With Pradaxa and Xarelto lawsuits on the rise, drug manufacturers Boehringer Ingelheim Pharmaceuticals and Johnson & Johnson just suffered another public relations blow with a new report from the healthcare information company AdverseEvents. The company compared adverse events linked to three new blood thinner drugs on the market today, finding Pradaxa and Xarelto fell far behind Eliquis in terms of safety.

Eliquis (apixaban) is jointly manufactured by Pfizer and Bristol-Myers Squibb (BMS), and approved for the prevention of strokes among patients with atrial fibrillation. It was introduced in 2012, as the third member of a new generation of blood thinners known as direct thrombin inhibitors.

Eliquis Findings Disputed by Drug Manufacturers

Pradaxa and Xarelto manufacturers, Boehringer Ingelheim and Johnson & Johnson, are both disputing the report’s findings, stating the comparison of adverse events involving the three drugs is unfair, unscientific and unreliable. The manufacturing giants pointed out that their drugs have been prescribed to many more patients than Eliquis, due to their time on the market and their various uses. Since it was approved in 2010, Pradaxa has been prescribed to more than eight million patients, while Xarelto has seen more than 5.4 million prescriptions.

In contrast, newcomer Eliquis has been prescribed just 435,000 times, which could explain the smaller number of adverse events associated with the drug. All three of these anticoagulants have been touted as a safer, more convenient alternative to the older blood-thinning drug warfarin, sold under the commercial name Coumadin. The drugs were first approved to prevent stroke in patients with atrial fibrillation. Unlike Coumadin, new anticoagulants can be prescribed without special dietary restrictions and the need for ongoing medical monitoring.

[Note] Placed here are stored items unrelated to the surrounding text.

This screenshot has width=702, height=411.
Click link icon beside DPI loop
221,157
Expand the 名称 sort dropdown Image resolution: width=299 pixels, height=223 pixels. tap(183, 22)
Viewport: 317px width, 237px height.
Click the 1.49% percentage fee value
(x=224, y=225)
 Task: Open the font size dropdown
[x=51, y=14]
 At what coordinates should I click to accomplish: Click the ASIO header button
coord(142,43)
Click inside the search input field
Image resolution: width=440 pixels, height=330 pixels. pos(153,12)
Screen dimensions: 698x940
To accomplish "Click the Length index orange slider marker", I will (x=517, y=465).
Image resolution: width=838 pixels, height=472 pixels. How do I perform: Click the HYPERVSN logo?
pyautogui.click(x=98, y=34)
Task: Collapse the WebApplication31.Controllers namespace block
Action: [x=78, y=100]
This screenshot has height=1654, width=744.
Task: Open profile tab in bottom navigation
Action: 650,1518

Unfortunately, these three newer drugs also have a significant difference from warfarin that could be contributing to concerns over the number of adverse events reports. Patients who experience internal bleeding while on Coumadin, either from injury or surgery, may receive doses of vitamin K to reverse the blood-thinning effect of the drug and promote clotting.

Pradaxa, Xarelto and Eliquis have no such antidote at this time, making it difficult for doctors to control bleeding in some patients. Dozens of Xarelto lawsuits and now Eliquis lawsuits accuse drug makers of failing to warn users or the medical community that no bleeding antidote exists. Close to 4,000 Pradaxa lawsuits have been settled, awarding plaintiffs more than $160,000 each for their bleeding injuries.

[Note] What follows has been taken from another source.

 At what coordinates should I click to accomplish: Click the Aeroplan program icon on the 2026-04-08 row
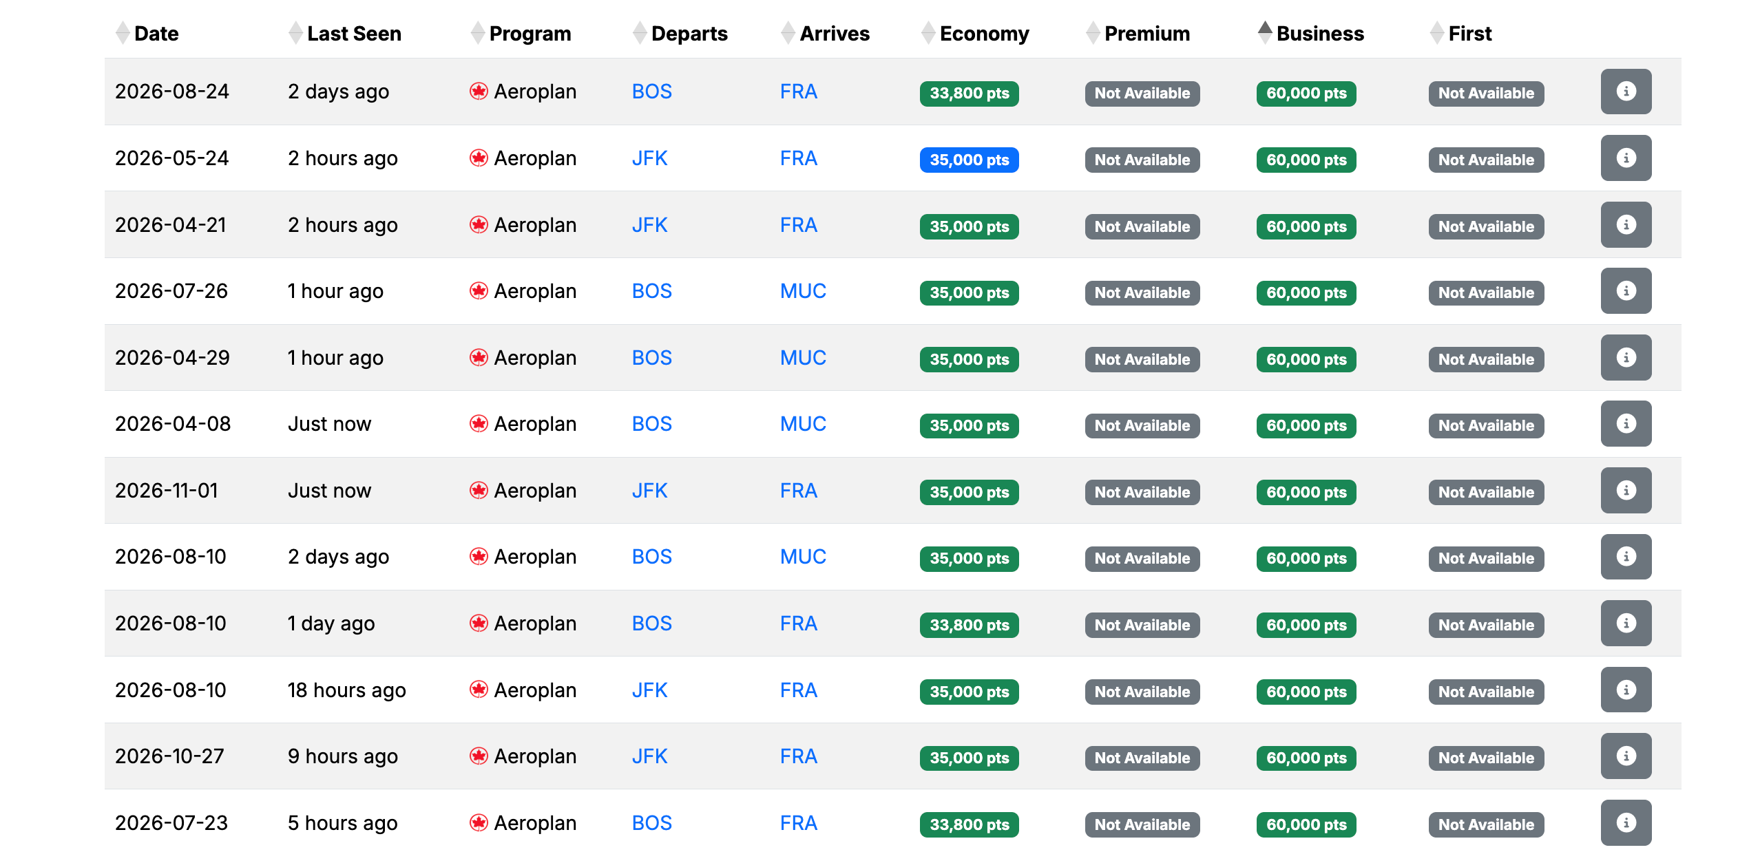(480, 423)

No Antidote for Bleeding Events

Eliquis, warfarin and other anticoagulants assist patients by thinning their blood. While the drugs greatly reduce the likelihood of blood clot formation, as well as the risk of experiencing a life-threatening stroke, they are also responsible for unexpected or prolonged bleeding in some patients.

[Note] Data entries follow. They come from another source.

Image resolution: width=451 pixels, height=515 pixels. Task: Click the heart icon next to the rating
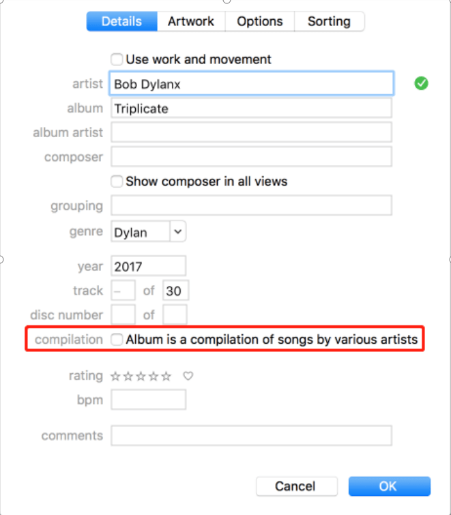pyautogui.click(x=188, y=376)
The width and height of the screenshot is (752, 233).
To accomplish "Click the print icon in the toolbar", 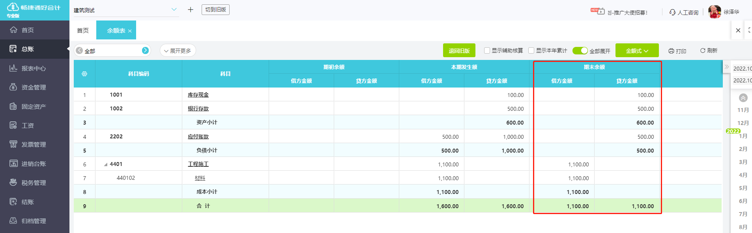I will point(671,51).
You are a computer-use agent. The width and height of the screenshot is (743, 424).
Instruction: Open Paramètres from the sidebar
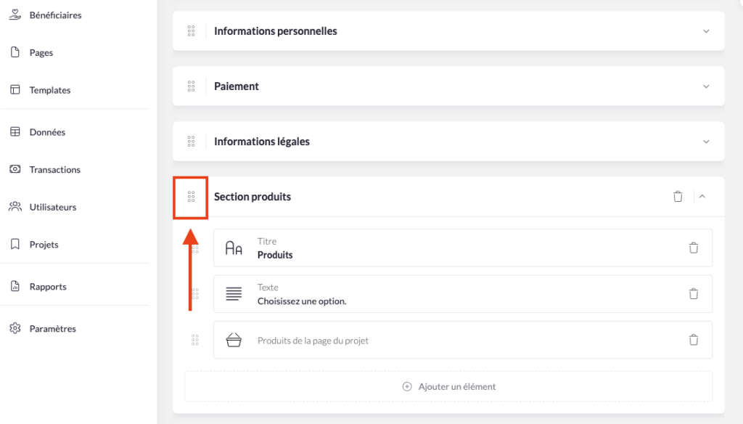click(x=52, y=329)
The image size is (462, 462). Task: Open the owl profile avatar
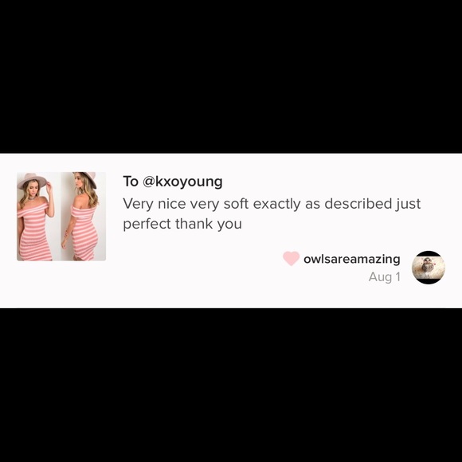click(x=428, y=268)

Doctors have several ways to correct excessive bleeding events for patients taking warfarin, but there is no known antidote for Eliquis, Pradaxa or Xarelto. An antidote for Eliquis may be on the horizon, as Bristol-Myers Squibb and Pfizer are cooperating with Portola Pharmaceuticals to work on a way to stop life-threatening bleeding events.

Blood Thinner Lawsuits

A growing number of blood thinner lawsuits are now being pursued against the drug manufacturers of Xarelto, Pradaxa, and Eliquis. Plaintiffs claim that the benefits provided by the medications do not justify the risks of uncontrollable bleeding, indicating that the drug makers should issue recalls for both Xarelto and Pradaxa until a reversal agent can be developed.